EXERCISE MATERIALS START
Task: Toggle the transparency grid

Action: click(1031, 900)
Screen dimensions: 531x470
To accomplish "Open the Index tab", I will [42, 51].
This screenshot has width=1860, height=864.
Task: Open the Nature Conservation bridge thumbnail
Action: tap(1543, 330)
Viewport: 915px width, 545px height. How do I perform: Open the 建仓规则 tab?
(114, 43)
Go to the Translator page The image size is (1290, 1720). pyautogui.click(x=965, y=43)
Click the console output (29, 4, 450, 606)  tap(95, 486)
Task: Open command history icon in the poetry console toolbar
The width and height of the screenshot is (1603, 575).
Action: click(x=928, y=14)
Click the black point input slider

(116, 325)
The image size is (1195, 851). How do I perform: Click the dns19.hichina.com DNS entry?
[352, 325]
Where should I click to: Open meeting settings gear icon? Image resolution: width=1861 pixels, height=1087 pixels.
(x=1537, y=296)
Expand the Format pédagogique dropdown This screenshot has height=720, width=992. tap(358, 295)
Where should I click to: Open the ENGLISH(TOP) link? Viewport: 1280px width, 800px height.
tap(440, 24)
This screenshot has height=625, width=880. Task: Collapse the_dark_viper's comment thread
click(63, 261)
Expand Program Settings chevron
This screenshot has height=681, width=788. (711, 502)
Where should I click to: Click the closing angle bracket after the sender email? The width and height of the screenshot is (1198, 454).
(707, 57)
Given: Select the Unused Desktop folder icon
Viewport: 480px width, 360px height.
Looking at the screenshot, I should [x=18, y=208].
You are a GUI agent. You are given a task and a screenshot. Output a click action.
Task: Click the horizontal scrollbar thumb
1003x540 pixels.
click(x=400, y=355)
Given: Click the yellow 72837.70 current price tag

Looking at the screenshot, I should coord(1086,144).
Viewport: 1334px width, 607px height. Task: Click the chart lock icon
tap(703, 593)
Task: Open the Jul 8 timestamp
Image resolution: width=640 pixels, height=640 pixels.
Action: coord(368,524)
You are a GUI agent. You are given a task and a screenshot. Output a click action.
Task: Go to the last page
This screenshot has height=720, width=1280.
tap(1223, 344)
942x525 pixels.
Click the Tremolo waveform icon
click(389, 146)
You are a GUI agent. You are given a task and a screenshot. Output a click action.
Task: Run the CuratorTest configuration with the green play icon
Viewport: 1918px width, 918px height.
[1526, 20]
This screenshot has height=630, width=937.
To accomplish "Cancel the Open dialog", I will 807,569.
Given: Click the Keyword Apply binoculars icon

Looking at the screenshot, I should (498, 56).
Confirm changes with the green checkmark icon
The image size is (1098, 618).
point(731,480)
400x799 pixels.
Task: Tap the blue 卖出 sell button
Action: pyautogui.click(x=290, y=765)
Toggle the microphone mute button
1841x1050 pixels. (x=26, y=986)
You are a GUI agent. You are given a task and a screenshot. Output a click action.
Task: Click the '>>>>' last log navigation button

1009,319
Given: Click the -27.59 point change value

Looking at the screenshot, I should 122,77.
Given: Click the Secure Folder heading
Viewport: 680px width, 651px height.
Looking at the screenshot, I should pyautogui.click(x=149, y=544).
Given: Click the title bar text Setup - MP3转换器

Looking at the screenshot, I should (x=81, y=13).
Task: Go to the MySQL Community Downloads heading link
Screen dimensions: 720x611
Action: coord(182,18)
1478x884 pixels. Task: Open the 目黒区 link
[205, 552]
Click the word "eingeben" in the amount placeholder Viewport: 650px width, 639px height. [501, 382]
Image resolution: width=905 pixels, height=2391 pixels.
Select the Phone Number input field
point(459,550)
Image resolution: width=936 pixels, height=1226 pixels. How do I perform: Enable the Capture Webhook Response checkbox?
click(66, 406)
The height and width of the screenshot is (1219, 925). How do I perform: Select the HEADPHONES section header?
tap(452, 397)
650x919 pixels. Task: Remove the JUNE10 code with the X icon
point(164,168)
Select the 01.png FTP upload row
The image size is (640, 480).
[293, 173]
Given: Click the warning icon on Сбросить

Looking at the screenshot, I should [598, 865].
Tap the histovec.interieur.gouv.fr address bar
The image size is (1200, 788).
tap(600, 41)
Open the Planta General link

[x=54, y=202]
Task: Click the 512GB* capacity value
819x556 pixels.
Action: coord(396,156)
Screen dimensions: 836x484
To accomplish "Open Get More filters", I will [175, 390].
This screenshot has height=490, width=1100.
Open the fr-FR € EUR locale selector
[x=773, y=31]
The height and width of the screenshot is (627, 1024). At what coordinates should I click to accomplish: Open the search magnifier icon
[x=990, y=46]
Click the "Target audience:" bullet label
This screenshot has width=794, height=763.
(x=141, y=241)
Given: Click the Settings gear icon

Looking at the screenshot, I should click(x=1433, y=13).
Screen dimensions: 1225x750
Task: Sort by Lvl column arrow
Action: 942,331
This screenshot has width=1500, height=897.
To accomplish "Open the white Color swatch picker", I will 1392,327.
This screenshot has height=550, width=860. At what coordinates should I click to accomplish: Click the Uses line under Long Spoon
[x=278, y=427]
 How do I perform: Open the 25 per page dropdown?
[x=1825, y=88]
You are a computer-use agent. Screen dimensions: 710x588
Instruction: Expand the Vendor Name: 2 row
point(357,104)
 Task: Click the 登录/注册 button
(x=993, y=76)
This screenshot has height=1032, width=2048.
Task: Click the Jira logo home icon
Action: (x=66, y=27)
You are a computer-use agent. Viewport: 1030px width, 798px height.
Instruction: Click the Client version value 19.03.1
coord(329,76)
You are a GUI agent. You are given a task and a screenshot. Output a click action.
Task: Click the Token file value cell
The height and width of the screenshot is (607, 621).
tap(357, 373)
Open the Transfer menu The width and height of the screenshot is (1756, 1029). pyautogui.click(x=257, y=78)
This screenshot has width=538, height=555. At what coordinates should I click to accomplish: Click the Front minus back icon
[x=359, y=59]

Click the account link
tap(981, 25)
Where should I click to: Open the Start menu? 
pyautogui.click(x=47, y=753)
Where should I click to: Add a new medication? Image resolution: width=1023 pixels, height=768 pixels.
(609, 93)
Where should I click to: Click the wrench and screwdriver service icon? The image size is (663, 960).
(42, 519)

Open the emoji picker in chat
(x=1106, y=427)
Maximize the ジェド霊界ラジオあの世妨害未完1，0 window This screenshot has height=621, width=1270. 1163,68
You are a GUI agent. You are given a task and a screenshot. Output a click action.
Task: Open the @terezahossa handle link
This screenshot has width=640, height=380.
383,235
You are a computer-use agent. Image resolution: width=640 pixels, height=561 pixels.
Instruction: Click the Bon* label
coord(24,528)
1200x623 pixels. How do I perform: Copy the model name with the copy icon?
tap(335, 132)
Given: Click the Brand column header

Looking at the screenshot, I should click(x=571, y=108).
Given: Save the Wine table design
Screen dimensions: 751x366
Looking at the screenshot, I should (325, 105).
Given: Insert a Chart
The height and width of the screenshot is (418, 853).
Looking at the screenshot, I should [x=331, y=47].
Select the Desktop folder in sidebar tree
EXERCISE MATERIALS END
* _EXERCISE BRIEF_
All entries are to be copied exactly as they read.

* _OUTPUT OF THE EXERCISE_
Task: Toggle the transparency grid

Action: click(1031, 900)
Screen dimensions: 531x470
To accomplish "Open the Index tab", I will [42, 51].
This screenshot has width=1860, height=864.
Task: Open the Nature Conservation bridge thumbnail
Action: tap(1543, 330)
Viewport: 915px width, 545px height. How do I perform: Open the 建仓规则 tab?
(114, 43)
Go to the Translator page The image size is (1290, 1720). pyautogui.click(x=965, y=43)
Click the console output (29, 4, 450, 606)  tap(95, 486)
Task: Open command history icon in the poetry console toolbar
The width and height of the screenshot is (1603, 575).
Action: click(x=928, y=14)
Click the black point input slider

(116, 325)
The image size is (1195, 851). How do I perform: Click the dns19.hichina.com DNS entry?
[352, 325]
Where should I click to: Open meeting settings gear icon? Image resolution: width=1861 pixels, height=1087 pixels.
(x=1537, y=296)
Expand the Format pédagogique dropdown This screenshot has height=720, width=992. tap(358, 295)
Where should I click to: Open the ENGLISH(TOP) link? Viewport: 1280px width, 800px height.
tap(440, 24)
This screenshot has height=625, width=880. Task: Collapse the_dark_viper's comment thread
click(63, 261)
Expand Program Settings chevron
This screenshot has height=681, width=788. (711, 502)
Where should I click to: Click the closing angle bracket after the sender email? The width and height of the screenshot is (1198, 454).
(707, 57)
Given: Select the Unused Desktop folder icon
Viewport: 480px width, 360px height.
Looking at the screenshot, I should [x=18, y=208].
You are a GUI agent. You are given a task and a screenshot. Output a click action.
Task: Click the horizontal scrollbar thumb
1003x540 pixels.
click(x=400, y=355)
Given: Click the yellow 72837.70 current price tag

Looking at the screenshot, I should coord(1086,144).
Viewport: 1334px width, 607px height. Task: Click the chart lock icon
tap(703, 593)
Task: Open the Jul 8 timestamp
Image resolution: width=640 pixels, height=640 pixels.
Action: coord(368,524)
You are a GUI agent. You are given a task and a screenshot. Output a click action.
Task: Go to the last page
This screenshot has height=720, width=1280.
tap(1223, 344)
942x525 pixels.
Click the Tremolo waveform icon
click(389, 146)
You are a GUI agent. You are given a task and a screenshot. Output a click action.
Task: Run the CuratorTest configuration with the green play icon
Viewport: 1918px width, 918px height.
[1526, 20]
This screenshot has height=630, width=937.
To accomplish "Cancel the Open dialog", I will 807,569.
Given: Click the Keyword Apply binoculars icon

Looking at the screenshot, I should (498, 56).
Confirm changes with the green checkmark icon
The image size is (1098, 618).
point(731,480)
400x799 pixels.
Task: Tap the blue 卖出 sell button
Action: pyautogui.click(x=290, y=765)
Toggle the microphone mute button
1841x1050 pixels. (x=26, y=986)
You are a GUI agent. You are given a task and a screenshot. Output a click action.
Task: Click the '>>>>' last log navigation button

1009,319
Given: Click the -27.59 point change value

Looking at the screenshot, I should 122,77.
Given: Click the Secure Folder heading
Viewport: 680px width, 651px height.
Looking at the screenshot, I should pyautogui.click(x=149, y=544).
Given: Click the title bar text Setup - MP3转换器

Looking at the screenshot, I should (x=81, y=13).
Task: Go to the MySQL Community Downloads heading link
Screen dimensions: 720x611
Action: coord(182,18)
1478x884 pixels. Task: Open the 目黒区 link
[205, 552]
Click the word "eingeben" in the amount placeholder Viewport: 650px width, 639px height. [501, 382]
Image resolution: width=905 pixels, height=2391 pixels.
Select the Phone Number input field
point(459,550)
Image resolution: width=936 pixels, height=1226 pixels. How do I perform: Enable the Capture Webhook Response checkbox?
click(66, 406)
The height and width of the screenshot is (1219, 925). How do I perform: Select the HEADPHONES section header?
tap(452, 397)
650x919 pixels. Task: Remove the JUNE10 code with the X icon
point(164,168)
Select the 01.png FTP upload row
The image size is (640, 480).
[293, 173]
Given: Click the warning icon on Сбросить

Looking at the screenshot, I should [598, 865].
Tap the histovec.interieur.gouv.fr address bar
The image size is (1200, 788).
tap(600, 41)
Open the Planta General link

[x=54, y=202]
Task: Click the 512GB* capacity value
819x556 pixels.
Action: coord(396,156)
Screen dimensions: 836x484
To accomplish "Open Get More filters", I will [175, 390].
This screenshot has height=490, width=1100.
Open the fr-FR € EUR locale selector
[x=773, y=31]
The height and width of the screenshot is (627, 1024). At what coordinates should I click to accomplish: Open the search magnifier icon
[x=990, y=46]
Click the "Target audience:" bullet label
This screenshot has width=794, height=763.
(x=141, y=241)
Given: Click the Settings gear icon

Looking at the screenshot, I should click(x=1433, y=13).
Screen dimensions: 1225x750
Task: Sort by Lvl column arrow
Action: 942,331
This screenshot has width=1500, height=897.
To accomplish "Open the white Color swatch picker", I will 1392,327.
This screenshot has height=550, width=860. At what coordinates should I click to accomplish: Click the Uses line under Long Spoon
[x=278, y=427]
 How do I perform: Open the 25 per page dropdown?
[x=1825, y=88]
You are a computer-use agent. Screen dimensions: 710x588
Instruction: Expand the Vendor Name: 2 row
point(357,104)
 Task: Click the 登录/注册 button
(x=993, y=76)
This screenshot has height=1032, width=2048.
Task: Click the Jira logo home icon
Action: (x=66, y=27)
You are a computer-use agent. Viewport: 1030px width, 798px height.
Instruction: Click the Client version value 19.03.1
coord(329,76)
You are a GUI agent. You are given a task and a screenshot. Output a click action.
Task: Click the Token file value cell
The height and width of the screenshot is (607, 621).
tap(357, 373)
Open the Transfer menu The width and height of the screenshot is (1756, 1029). pyautogui.click(x=257, y=78)
This screenshot has width=538, height=555. At what coordinates should I click to accomplish: Click the Front minus back icon
[x=359, y=59]

Click the account link
tap(981, 25)
Where should I click to: Open the Start menu? 
pyautogui.click(x=47, y=753)
Where should I click to: Add a new medication? Image resolution: width=1023 pixels, height=768 pixels.
(609, 93)
Where should I click to: Click the wrench and screwdriver service icon? The image size is (663, 960).
(42, 519)

Open the emoji picker in chat
(x=1106, y=427)
Maximize the ジェド霊界ラジオあの世妨害未完1，0 window This screenshot has height=621, width=1270. 1163,68
You are a GUI agent. You are given a task and a screenshot. Output a click action.
Task: Open the @terezahossa handle link
This screenshot has width=640, height=380.
383,235
You are a computer-use agent. Image resolution: width=640 pixels, height=561 pixels.
Instruction: Click the Bon* label
coord(24,528)
1200x623 pixels. How do I perform: Copy the model name with the copy icon?
tap(335, 132)
Given: Click the Brand column header

Looking at the screenshot, I should click(x=571, y=108).
Given: Save the Wine table design
Screen dimensions: 751x366
Looking at the screenshot, I should (325, 105).
Given: Insert a Chart
The height and width of the screenshot is (418, 853).
Looking at the screenshot, I should [x=331, y=47].
Select the Desktop folder in sidebar tree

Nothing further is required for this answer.